BEGIN INFORMATION SHOWN
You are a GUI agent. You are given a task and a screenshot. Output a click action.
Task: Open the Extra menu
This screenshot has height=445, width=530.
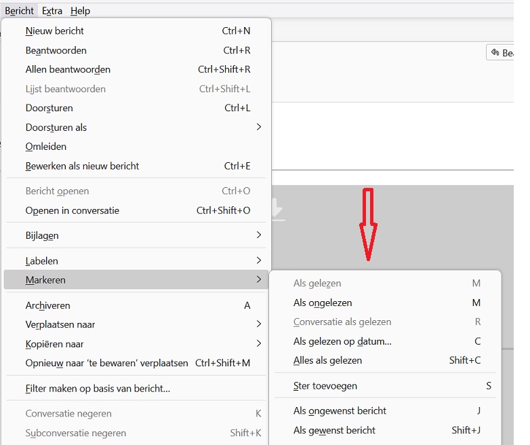(52, 11)
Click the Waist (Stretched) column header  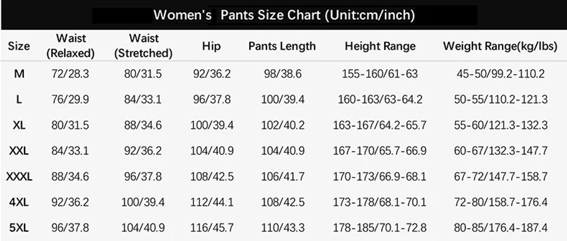pyautogui.click(x=143, y=46)
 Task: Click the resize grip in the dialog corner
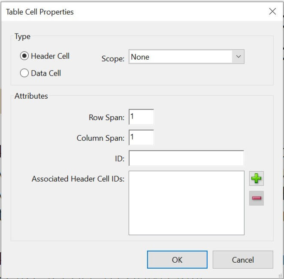coord(280,276)
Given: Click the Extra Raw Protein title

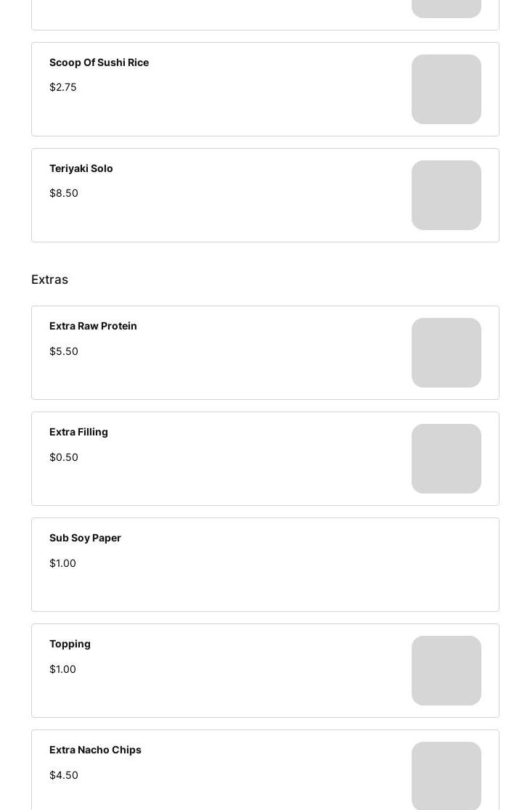Looking at the screenshot, I should pos(93,326).
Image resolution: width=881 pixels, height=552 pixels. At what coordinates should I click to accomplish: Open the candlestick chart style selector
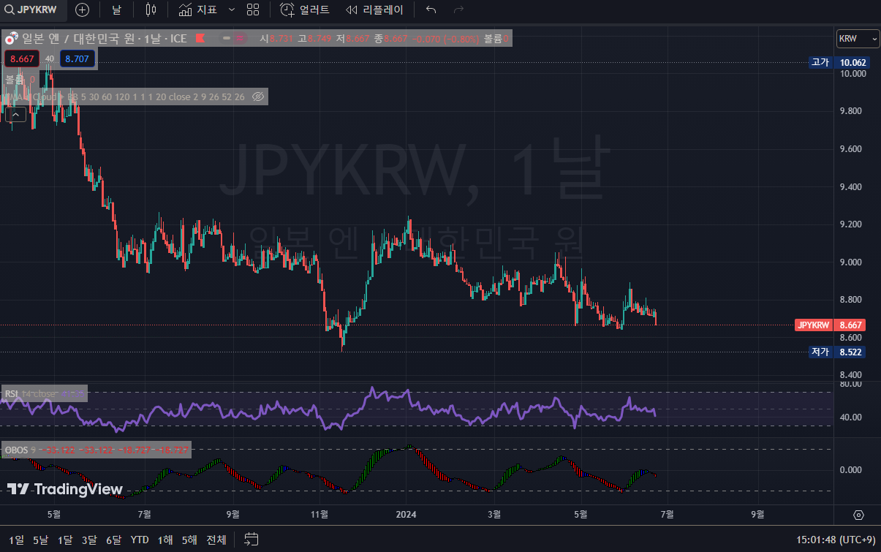[x=151, y=10]
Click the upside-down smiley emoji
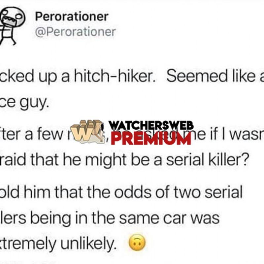264x264 pixels. click(137, 242)
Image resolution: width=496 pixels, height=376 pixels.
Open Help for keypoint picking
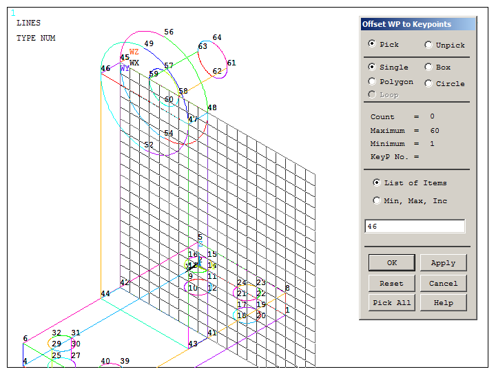[x=443, y=303]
END INFORMATION SHOWN
■ **DIRECTIONS**:
Start with the line above containing "Image resolution: width=881" and end with the line containing "Image resolution: width=496". Set down that stretch exactly, without any pictures.

■ **ANSWER BOX**:
Image resolution: width=881 pixels, height=552 pixels. At what coordinates should I click to accomplish: Open the candlestick chart style selector
[x=151, y=10]
Click the upside-down smiley emoji
264x264 pixels. click(137, 242)
Image resolution: width=496 pixels, height=376 pixels.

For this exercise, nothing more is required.